-- Work task --
Return the data below in full. Keep each character unchanged.

-- Material to process --

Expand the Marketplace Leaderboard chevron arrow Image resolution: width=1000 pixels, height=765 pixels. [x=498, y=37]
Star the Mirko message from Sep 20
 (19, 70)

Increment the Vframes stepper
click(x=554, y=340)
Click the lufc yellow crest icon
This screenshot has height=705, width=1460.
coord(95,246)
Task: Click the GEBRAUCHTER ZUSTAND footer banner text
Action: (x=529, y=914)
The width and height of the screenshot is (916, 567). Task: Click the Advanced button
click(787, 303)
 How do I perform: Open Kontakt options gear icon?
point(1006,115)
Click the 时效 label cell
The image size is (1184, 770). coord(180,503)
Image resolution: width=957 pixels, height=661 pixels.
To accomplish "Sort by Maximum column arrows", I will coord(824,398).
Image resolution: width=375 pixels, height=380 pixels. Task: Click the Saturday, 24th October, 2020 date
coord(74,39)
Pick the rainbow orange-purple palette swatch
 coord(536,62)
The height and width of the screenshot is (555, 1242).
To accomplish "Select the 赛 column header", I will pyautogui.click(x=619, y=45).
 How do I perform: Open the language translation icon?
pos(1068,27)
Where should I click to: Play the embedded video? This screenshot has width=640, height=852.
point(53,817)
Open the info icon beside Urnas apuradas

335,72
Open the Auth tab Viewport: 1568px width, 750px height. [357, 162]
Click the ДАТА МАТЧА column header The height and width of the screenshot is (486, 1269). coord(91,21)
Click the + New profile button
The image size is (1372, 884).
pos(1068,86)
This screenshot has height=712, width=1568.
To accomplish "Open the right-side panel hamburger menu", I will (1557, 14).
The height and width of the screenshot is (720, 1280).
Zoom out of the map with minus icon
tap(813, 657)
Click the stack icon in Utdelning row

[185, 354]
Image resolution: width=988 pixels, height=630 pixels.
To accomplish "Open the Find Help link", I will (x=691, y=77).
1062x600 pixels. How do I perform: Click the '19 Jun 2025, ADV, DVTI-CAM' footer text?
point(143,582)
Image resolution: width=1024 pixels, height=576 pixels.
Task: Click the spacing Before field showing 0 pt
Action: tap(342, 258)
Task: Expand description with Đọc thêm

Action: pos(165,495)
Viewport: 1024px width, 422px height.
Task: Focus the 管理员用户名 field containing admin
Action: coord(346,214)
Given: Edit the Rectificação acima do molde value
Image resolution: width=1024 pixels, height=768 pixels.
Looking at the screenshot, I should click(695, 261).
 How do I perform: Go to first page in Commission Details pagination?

-- Output --
Expand the Marketplace Leaderboard chevron arrow Image resolution: width=1000 pixels, height=765 pixels. [x=498, y=37]
Star the Mirko message from Sep 20
 (19, 70)

Increment the Vframes stepper
click(x=554, y=340)
Click the lufc yellow crest icon
This screenshot has height=705, width=1460.
coord(95,246)
Task: Click the GEBRAUCHTER ZUSTAND footer banner text
Action: (x=529, y=914)
The width and height of the screenshot is (916, 567). Task: Click the Advanced button
click(787, 303)
 How do I perform: Open Kontakt options gear icon?
point(1006,115)
Click the 时效 label cell
The image size is (1184, 770). coord(180,503)
Image resolution: width=957 pixels, height=661 pixels.
To accomplish "Sort by Maximum column arrows", I will coord(824,398).
Image resolution: width=375 pixels, height=380 pixels. Task: Click the Saturday, 24th October, 2020 date
coord(74,39)
Pick the rainbow orange-purple palette swatch
 coord(536,62)
The height and width of the screenshot is (555, 1242).
To accomplish "Select the 赛 column header", I will pyautogui.click(x=619, y=45).
 How do I perform: Open the language translation icon?
pos(1068,27)
Where should I click to: Play the embedded video? This screenshot has width=640, height=852.
point(53,817)
Open the info icon beside Urnas apuradas

335,72
Open the Auth tab Viewport: 1568px width, 750px height. [357, 162]
Click the ДАТА МАТЧА column header The height and width of the screenshot is (486, 1269). coord(91,21)
Click the + New profile button
The image size is (1372, 884).
pos(1068,86)
This screenshot has height=712, width=1568.
To accomplish "Open the right-side panel hamburger menu", I will (1557, 14).
The height and width of the screenshot is (720, 1280).
Zoom out of the map with minus icon
tap(813, 657)
Click the stack icon in Utdelning row

[185, 354]
Image resolution: width=988 pixels, height=630 pixels.
To accomplish "Open the Find Help link", I will (x=691, y=77).
1062x600 pixels. How do I perform: Click the '19 Jun 2025, ADV, DVTI-CAM' footer text?
point(143,582)
Image resolution: width=1024 pixels, height=576 pixels.
Task: Click the spacing Before field showing 0 pt
Action: tap(342, 258)
Task: Expand description with Đọc thêm

Action: pos(165,495)
Viewport: 1024px width, 422px height.
Task: Focus the 管理员用户名 field containing admin
Action: coord(346,214)
Given: Edit the Rectificação acima do molde value
Image resolution: width=1024 pixels, height=768 pixels.
Looking at the screenshot, I should click(695, 261).
 How do I perform: Go to first page in Commission Details pagination?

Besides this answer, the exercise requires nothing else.